On June 25, a possible suspect emerged, after Mexican national Jesús María Barboa, who lived in Litchfield Park, was arrested in Nogales on June 25. He was taken to the crime scene, and under a bombardment of questions, he confessed to killing the couple. Barboa was then brought to trial, and pleaded guilty. Authorities weren't satisfied with his claims, as he seemed to be in a semi-stupor while telling his story. This resulted in Barboa being transferred to a mental facility in Florence, and despite being initially charged with the Erhardts' killings, he was later acquitted due to his insanity.

===Roy Trapp===
Not long after the Erhardt murders, a crime of striking similarity was committed on July 15, 1920, in Fullerton, California. A wealthy rancher by the name of Roy G. Trapp had been killed with a miner's hammer, and his wife beaten into unconsciousness and subsequently assaulted. Only two days later, the man supposedly responsible was arrested and identified as Mose Gibson. In his subsequent confession, Gibson, who had been intoxicated with wood alcohol, claimed that he entered the home with the intention of robbing it, but in the process, he awoke Mr. Trapp. The two men proceeded to scuffle, but Mose overpowered and viciously beat the rancher to death in his bedroom, before proceeding to also beat Trapp's wife and then assault her.

==Arrest==
Gibson's arrest came thanks to a telegraph operator named Fred Lewis, who was stationed in the town of Drake. Lewis had read an account of Trapp's murder in a Los Angeles newspaper, when he noticed a black man matching the description of the suspect, who was buying tickets en route to Albuquerque. Although the two of them were alone in the office, Lewis stalled Gibson for as much as he could, before telegraphing officers from Needles to come arrest him. A group of five policemen chased after the suspect, eventually getting into a fight with Gibson, but still managed to successfully arrest him in Topock.

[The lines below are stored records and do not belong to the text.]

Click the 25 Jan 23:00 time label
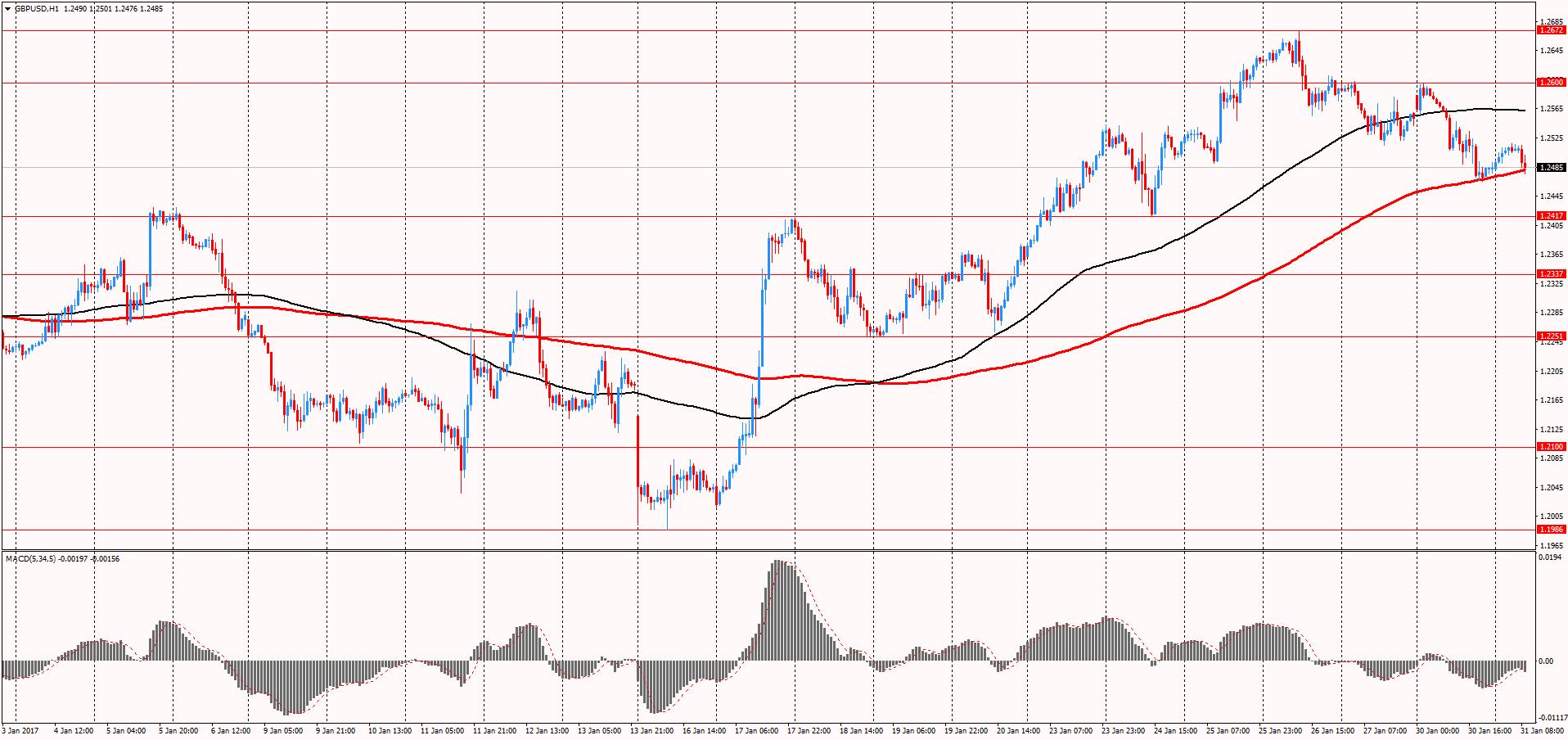Screen dimensions: 1568x740 1282,729
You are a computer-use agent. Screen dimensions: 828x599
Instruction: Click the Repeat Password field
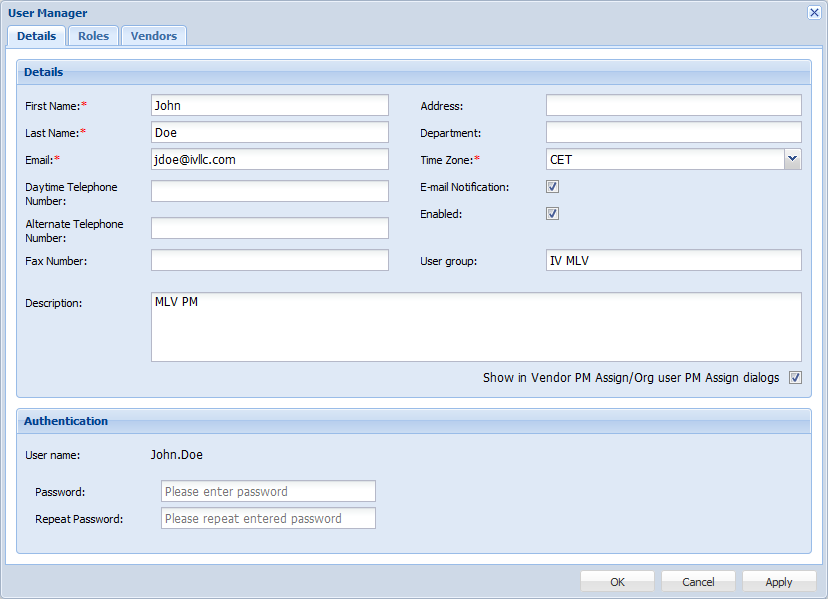coord(268,518)
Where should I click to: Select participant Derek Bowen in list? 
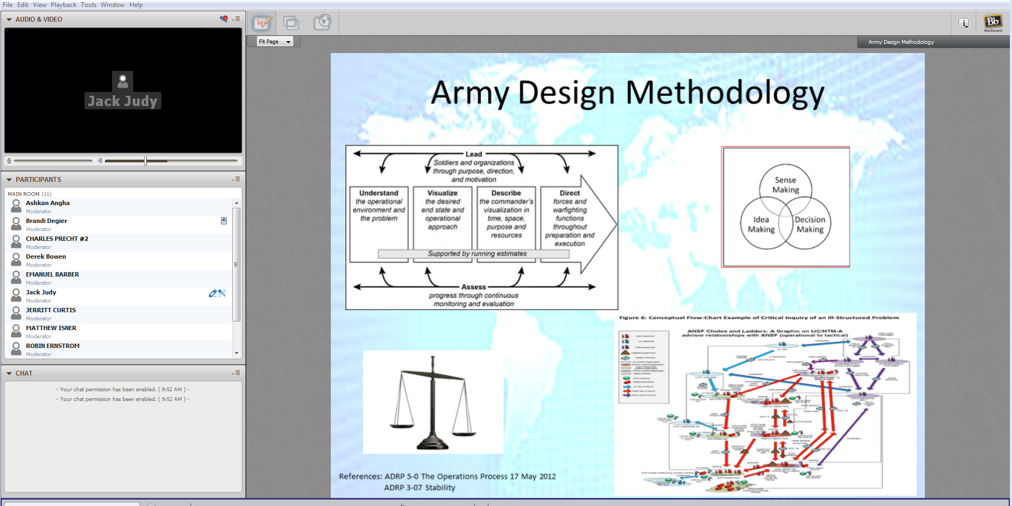(x=46, y=257)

==Trial, sentence and death==
Although initially refusing to speak with authorities and praying all the time, Gibson eventually confessed to killing Roy Trapp in front of agent L. A. West. Because of this, he was sentenced to hang in a three-hour trial, but not before he could be connected to the double murder of the Erhardts, based on the similar circumstances of the two cases. Shortly after, he proceeded to confess the remaining murders, but only discussed the Erhardt case in detail.

After authorities confirmed details he provided, including where the rifled furniture was, how the victims were struck down and the crime scene's locations, they declared that Gibson, who mostly prayed and read the Bible in prison, was guilty of the crime. Despite this, he was never officially charged with their murder, as he was hanged just a week after killing Trapp in San Quentin, California.

==Questionable guilt==
Even with some of the contemporary media, Gibson's confessions were the subject of doubt. Several reasons for this are that in the initial examination, the perpetrator's fingerprints did not match those of Mose, there were two suspects, and both of them were described as having a lighter skin tone. Despite this, the authorities insisted that they had caught the right man, placing their trust in his admissions.

A few months before Gibson's execution, a Palo Alto-based organization named the Housewives' Union No. 1 wrote to Gov. Stephens to spare the condemned prisoner's life. The letter cited the case of James P. Watson, a bigamist who at that time had recently been convicted of murdering several wives, but was instead given life imprisonment.